NOTWITHSTANDING THIS REPORT OR ANY DISCUSSIONS CONCERNING CONDITION OF A LOT, ALL LOTS ARE OFFERED AND SOLD "AS IS" IN ACCORDANCE WITH THE CONDITIONS OF SALE PRINTED IN THE CATALOGUE.
Catalogue Note
The model for the figure was a young Belgian soldier named Auguste Neyt, who attempted many poses before arriving at one that Rodin approved (fig. 1). "It was hardly an easy thing to do. Rodin did not want straining muscles, in fact, he loathed the academic 'pose'... The master wanted 'natural' action taken from real life. However, by dint of practice, I succeeded" (ibid.). The life-like appearance of Rodin's final composition was so convincing that many critics speculated that the sculptor may have cast his work from a live model -- an accusation which Rodin found deeply insulting.
When the plaster of this sculpture was first exhibited in 1877, critics presumed that it was an allegorical allusion to France's despair following the Franco-Prussian war. But Rodin's title provided little context for the figure, underscoring the sculptor's resistance to any imposed narrative. Instead, L'Age d'airain, which refers to the third of Ovid's four ages of mankind (Golden, Silver, Bronze and Iron), indicated the direction that Rodin's art was now going to take and his focus on bronze as a means of creative expression. Rodin would later exhibit the sculpture in 1900 with the title The Awakening Man, which was a reference to Michelangelo's fresco of Adam in the Vatican's Sistine Chapel and can be interpreted as Rodin's alignment with the great Renaissance artist, if not God himself, for investing his sculpture with the spirit of life.
The first cast of the small bronze model was given to Leon Bourgeois, French delegate to the Hague Peace Conference and future Nobel Peace Prize winner, in December 1907 (collection Musee Municipal de Chalons sur Marne). In early 1908, Rodin gave the second cast to Auguste Neyt (private collection).
The original owner of this sculpture, the third cast of the small model, was Mary Harriman Rumsey (1881-1934), the founder of the charitable organization that would ultimately become the Association of Junior Leagues International, Inc.. Rumsey was the daughter of the railroad magnate Edward Henry Harriman, and her charitable work with the settlements of New York City's Lower East Side underscored her commitment to social activism. When devising the New Deal reforms of the 1930s, President Franklin D. Roosevelt asked Rumsey to chair a national consumer advocacy group, and her responsibilities were assumed by her brother W. Averell Harriman, later governer of New York, upon her death in 1934.

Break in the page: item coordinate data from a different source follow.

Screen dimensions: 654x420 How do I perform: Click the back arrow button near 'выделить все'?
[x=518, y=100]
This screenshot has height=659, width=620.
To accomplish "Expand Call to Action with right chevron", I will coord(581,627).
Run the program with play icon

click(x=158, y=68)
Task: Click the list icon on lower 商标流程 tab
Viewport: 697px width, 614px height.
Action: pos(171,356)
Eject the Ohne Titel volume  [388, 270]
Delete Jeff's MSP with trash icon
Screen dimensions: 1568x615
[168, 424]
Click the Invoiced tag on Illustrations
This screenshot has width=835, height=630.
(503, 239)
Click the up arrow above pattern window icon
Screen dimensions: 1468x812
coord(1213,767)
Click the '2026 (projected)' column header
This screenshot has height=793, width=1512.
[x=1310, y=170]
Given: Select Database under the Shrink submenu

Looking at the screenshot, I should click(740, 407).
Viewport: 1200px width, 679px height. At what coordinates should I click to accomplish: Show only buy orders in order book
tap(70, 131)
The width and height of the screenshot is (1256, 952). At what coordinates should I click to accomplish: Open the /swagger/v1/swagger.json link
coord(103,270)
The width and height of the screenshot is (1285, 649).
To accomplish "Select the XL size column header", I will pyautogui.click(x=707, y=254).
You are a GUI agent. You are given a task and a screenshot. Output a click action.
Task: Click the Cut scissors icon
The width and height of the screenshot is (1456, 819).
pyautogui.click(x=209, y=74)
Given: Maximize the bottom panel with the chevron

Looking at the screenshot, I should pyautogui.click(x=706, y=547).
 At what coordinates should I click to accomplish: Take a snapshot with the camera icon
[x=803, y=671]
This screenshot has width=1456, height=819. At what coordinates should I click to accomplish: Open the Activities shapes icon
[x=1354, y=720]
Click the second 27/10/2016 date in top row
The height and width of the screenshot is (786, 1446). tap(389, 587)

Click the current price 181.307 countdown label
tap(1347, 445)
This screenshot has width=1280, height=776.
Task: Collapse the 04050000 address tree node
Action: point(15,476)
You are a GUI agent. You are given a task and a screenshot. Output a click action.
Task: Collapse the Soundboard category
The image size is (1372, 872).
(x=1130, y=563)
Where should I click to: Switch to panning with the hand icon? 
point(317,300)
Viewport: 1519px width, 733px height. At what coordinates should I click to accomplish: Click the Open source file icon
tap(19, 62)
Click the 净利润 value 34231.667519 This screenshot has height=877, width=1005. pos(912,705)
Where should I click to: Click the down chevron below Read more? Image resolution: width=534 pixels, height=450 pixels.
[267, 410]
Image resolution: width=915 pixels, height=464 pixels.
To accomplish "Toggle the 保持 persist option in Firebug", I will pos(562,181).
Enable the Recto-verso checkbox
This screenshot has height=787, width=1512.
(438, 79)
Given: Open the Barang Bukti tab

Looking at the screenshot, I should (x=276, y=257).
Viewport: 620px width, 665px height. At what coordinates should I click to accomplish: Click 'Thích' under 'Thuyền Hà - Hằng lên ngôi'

Mary Harriman met Rodin through their mutual friend Kate Simpson in 1909, and commissioned a bust of her father from the sculptor. Rodin's archives also state that she purchased a marble rendering of Pan et Nymphe and the present work during the summer of 1909, only a few months before her marriage to the sculptor Charles Cary Rumsey. This exceptional bronze, which was cast by Rodin at the Alexis Rudier foundry in November 1907, remained with her family in New York for over a hundred years. According to the Comité Rodin, this sculpture is the third of five lifetime casts of L'Age d'airain in this size made by the artist.
Correspondence related to the sale of this bronze to Mary Rumsey states that it was cast as a single piece by the Alexis Rudier Foundry in Paris. The sand cast retains subtle traces of mold marks on the figure's shoulder and on the base, a mark of excellence when observed in Rodin lifetime bronzes. According to Jerome Le Blay of the Comité Rodin, that patina of this work was applied by Jean Limet.